Seizure Pathways Change over Different Timescales in Individual Patients with Focal Epilepsy

Abstract, published in Proceedings of the National Academy of Sciences of the United States of America

Epilepsy is an episodic disease characterized by brief periods of abnormal brain activity, known as seizures, that often have clinical correlates. In many patients, seizures preferentially happen during certain stages of daily and multiday cycles. However, it is unclear whether and how seizures themselves change over time, even though such variability may have clinical implications.

To address this knowledge gap, this research team quantitatively analyzed the nature of within-patient variability in seizure networks using intracranial electroencephalographic (iEEG) recordings of over 500 seizures from 31 patients with focal epilepsy (average of 16.5 seizures per patient).

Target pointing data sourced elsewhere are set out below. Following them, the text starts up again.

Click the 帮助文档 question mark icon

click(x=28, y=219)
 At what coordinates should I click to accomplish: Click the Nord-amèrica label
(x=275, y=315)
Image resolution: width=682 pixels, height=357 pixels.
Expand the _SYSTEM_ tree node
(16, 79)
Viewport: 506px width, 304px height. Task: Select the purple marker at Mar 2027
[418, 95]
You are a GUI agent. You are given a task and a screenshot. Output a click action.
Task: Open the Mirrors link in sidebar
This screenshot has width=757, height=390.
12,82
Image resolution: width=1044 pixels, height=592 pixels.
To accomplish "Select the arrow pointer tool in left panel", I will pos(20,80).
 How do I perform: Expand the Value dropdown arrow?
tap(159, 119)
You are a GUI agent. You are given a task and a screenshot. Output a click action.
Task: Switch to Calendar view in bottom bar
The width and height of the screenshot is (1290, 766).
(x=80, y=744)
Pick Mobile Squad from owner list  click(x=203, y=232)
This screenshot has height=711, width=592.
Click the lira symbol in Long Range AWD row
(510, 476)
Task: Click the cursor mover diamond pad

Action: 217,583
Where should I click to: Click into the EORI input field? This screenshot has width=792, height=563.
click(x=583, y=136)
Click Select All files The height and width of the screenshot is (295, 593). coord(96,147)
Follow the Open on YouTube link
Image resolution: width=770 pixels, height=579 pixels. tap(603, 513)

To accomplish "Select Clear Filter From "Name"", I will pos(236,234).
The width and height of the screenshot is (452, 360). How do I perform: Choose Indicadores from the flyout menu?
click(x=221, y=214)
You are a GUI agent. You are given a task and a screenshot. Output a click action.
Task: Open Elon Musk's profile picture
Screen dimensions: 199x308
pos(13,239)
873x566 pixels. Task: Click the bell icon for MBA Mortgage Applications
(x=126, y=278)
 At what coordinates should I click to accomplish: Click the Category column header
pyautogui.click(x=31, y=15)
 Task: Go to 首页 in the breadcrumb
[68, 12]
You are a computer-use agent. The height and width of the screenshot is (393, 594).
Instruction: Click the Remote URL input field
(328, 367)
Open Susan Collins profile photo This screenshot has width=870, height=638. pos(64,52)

An iEEG is a type of EEG in which electrodes are placed directly on the brain, and a focal seizure is one in which the seizures starts from a single location in the brain.

Contrary to common expectations, this study found seizure variability throughout our group of patients. Importantly, the team demonstrated that seizures do not change randomly; instead, they also appear to fluctuate over daily and slower timescales. These results suggest that various modulatory processes, operating at different timescales, appear to lead to variable seizure pathways in individual patients. Ultimately, we may improve treatments by tailoring interventions to the full range of seizures in each patient.

International Study Uncovers Three Molecules with Potential for Treating Epilepsy

Featuring the work of former CURE Grantee Dr. David Henshall

Summary, published by the Royal College of Surgeons in Ireland

The findings are an important step towards discovering new drugs for people with epilepsy whose seizures cannot be controlled with current treatments.

The study was led by researchers at FutureNeuro, the SFI Research Centre for Chronic and Rare Neurological Diseases and RCSI University of Medicine and Health Sciences. It is the result of seven years of research, involving contributions from 35 scientists, based in eight different European countries, across the fields of neuroscience, genetics, computer science and synthetic chemistry. The research is published in the current issue of Proceedings of the National Academy of Sciences (PNAS).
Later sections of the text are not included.